Honey, Just Allow Me One More Chance- I've grabbed myself a little after dinner snack. A Sara Lee cinamon bun that tastes just terrible. Why did I think this would satisfy my after dinner cravings? It doesn't, but this song is way better than this cinnamon bun. Dylan shakes and fluctuates his vocals all over the place, playing a panicky folk song, hootin' and hollerin', and pumping a ton of priceless spit into that harmonica of his. Short and sweet.

I Shall Be Free- What a record. A bunch of solid standard sounding stuff mixed with some real groundbreaking, era defining classics. This one's along the lines of standard folk fair, talkin' 'bout paintin' the woodshed as a bucket of paint falls on his head. Name drops President Kennedy and Brigitte Bardot in regards to making the country grow (I think this is metaphor for an erection...). This one's in the "funny" category of the early Dylan folk catalog. Dylan's got his tongue firmly stuffed in cheek here as he talks about making love to Elizabeth Taylor and pissing off Richard Burton. I also have tongue firmly in my cheek, as I try to get some of this cinnamon bun out of my molars. Delightful.

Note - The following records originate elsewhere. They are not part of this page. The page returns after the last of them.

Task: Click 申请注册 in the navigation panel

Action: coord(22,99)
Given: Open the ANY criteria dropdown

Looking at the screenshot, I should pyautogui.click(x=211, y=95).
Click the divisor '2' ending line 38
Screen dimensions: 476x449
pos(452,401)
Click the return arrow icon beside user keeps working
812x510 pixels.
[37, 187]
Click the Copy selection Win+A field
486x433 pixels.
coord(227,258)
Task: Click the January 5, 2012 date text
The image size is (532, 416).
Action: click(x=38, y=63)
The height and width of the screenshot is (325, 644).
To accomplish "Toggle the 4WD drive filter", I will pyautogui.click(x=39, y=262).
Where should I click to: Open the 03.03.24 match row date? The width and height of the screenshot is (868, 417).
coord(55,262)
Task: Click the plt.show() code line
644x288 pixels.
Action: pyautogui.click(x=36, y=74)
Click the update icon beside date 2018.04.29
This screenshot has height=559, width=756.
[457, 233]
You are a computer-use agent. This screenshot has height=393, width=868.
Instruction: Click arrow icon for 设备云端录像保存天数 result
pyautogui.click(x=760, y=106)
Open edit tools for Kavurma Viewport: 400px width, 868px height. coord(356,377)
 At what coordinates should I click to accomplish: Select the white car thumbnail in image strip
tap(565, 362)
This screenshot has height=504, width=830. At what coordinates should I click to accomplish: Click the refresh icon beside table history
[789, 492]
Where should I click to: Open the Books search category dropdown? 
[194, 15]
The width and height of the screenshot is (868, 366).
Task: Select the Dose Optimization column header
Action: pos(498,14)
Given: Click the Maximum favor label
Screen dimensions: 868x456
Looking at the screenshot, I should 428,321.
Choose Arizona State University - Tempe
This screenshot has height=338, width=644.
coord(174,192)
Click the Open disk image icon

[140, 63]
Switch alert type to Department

Well now, you are free... until the next review when I eat some carbs and listen to some more harmonica. THAT, my friend, is the American dream.  Take care.

Help yourself to a mint. You earned it, Champ.

1 comment:

  1. Really like this one. A great mix of songs showing many different sides of The Bob.... including his goofy, funny side that is totally missing from the next album, but which fortunately is back again in spades on the next few albums after that.